▶ [WHAT IS BEING ASKED] Reproduce each line of the material below verbatim, from first to last.

▶ [EXCERPTED RECORDS]
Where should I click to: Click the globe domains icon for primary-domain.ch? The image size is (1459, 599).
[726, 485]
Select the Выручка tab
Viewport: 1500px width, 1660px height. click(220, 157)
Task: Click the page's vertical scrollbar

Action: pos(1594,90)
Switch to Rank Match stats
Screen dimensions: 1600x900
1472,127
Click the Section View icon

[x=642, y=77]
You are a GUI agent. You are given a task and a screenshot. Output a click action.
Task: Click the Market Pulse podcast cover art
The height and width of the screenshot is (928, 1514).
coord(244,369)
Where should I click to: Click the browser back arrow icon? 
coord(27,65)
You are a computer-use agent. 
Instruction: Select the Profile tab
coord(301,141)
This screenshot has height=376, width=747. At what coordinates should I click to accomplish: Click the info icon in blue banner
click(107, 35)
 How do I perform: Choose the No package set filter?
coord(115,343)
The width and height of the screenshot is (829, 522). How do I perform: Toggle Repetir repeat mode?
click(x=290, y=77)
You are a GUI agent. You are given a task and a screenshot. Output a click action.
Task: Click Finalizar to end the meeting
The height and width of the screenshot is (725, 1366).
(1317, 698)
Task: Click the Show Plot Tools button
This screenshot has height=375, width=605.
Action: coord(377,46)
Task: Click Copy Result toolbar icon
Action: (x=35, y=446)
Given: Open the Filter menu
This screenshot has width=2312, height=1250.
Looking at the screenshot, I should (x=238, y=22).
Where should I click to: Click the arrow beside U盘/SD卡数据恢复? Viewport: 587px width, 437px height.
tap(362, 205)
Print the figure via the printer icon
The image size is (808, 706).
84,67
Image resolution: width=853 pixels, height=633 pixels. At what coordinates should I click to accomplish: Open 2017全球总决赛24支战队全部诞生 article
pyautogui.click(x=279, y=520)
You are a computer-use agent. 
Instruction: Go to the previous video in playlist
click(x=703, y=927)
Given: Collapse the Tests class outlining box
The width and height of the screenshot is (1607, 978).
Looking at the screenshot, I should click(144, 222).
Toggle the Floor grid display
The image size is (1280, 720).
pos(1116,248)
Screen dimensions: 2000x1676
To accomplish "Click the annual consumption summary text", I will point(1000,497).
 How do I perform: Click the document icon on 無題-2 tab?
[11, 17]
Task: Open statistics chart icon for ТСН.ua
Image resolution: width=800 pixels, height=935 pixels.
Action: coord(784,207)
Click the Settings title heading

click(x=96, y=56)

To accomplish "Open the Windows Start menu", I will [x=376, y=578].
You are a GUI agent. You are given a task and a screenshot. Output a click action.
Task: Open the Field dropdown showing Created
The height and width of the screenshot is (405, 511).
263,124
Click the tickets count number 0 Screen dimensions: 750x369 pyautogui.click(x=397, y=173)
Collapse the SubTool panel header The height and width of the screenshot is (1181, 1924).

▶ [TASK ANSWER]
Where should I click to: Click the globe domains icon for primary-domain.ch? The image size is (1459, 599).
[726, 485]
Select the Выручка tab
Viewport: 1500px width, 1660px height. click(220, 157)
Task: Click the page's vertical scrollbar

Action: pos(1594,90)
Switch to Rank Match stats
Screen dimensions: 1600x900
1472,127
Click the Section View icon

[x=642, y=77]
You are a GUI agent. You are given a task and a screenshot. Output a click action.
Task: Click the Market Pulse podcast cover art
The height and width of the screenshot is (928, 1514).
coord(244,369)
Where should I click to: Click the browser back arrow icon? 
coord(27,65)
You are a computer-use agent. 
Instruction: Select the Profile tab
coord(301,141)
This screenshot has height=376, width=747. At what coordinates should I click to accomplish: Click the info icon in blue banner
click(107, 35)
 How do I perform: Choose the No package set filter?
coord(115,343)
The width and height of the screenshot is (829, 522). How do I perform: Toggle Repetir repeat mode?
click(x=290, y=77)
You are a GUI agent. You are given a task and a screenshot. Output a click action.
Task: Click Finalizar to end the meeting
The height and width of the screenshot is (725, 1366).
(1317, 698)
Task: Click the Show Plot Tools button
This screenshot has height=375, width=605.
Action: coord(377,46)
Task: Click Copy Result toolbar icon
Action: (x=35, y=446)
Given: Open the Filter menu
This screenshot has width=2312, height=1250.
Looking at the screenshot, I should (x=238, y=22).
Where should I click to: Click the arrow beside U盘/SD卡数据恢复? Viewport: 587px width, 437px height.
tap(362, 205)
Print the figure via the printer icon
The image size is (808, 706).
84,67
Image resolution: width=853 pixels, height=633 pixels. At what coordinates should I click to accomplish: Open 2017全球总决赛24支战队全部诞生 article
pyautogui.click(x=279, y=520)
You are a computer-use agent. 
Instruction: Go to the previous video in playlist
click(x=703, y=927)
Given: Collapse the Tests class outlining box
The width and height of the screenshot is (1607, 978).
Looking at the screenshot, I should click(144, 222).
Toggle the Floor grid display
The image size is (1280, 720).
pos(1116,248)
Screen dimensions: 2000x1676
To accomplish "Click the annual consumption summary text", I will point(1000,497).
 How do I perform: Click the document icon on 無題-2 tab?
[11, 17]
Task: Open statistics chart icon for ТСН.ua
Image resolution: width=800 pixels, height=935 pixels.
Action: coord(784,207)
Click the Settings title heading

click(x=96, y=56)

To accomplish "Open the Windows Start menu", I will [x=376, y=578].
You are a GUI agent. You are given a task and a screenshot. Output a click action.
Task: Open the Field dropdown showing Created
The height and width of the screenshot is (405, 511).
263,124
Click the tickets count number 0 Screen dimensions: 750x369 pyautogui.click(x=397, y=173)
Collapse the SubTool panel header The height and width of the screenshot is (1181, 1924).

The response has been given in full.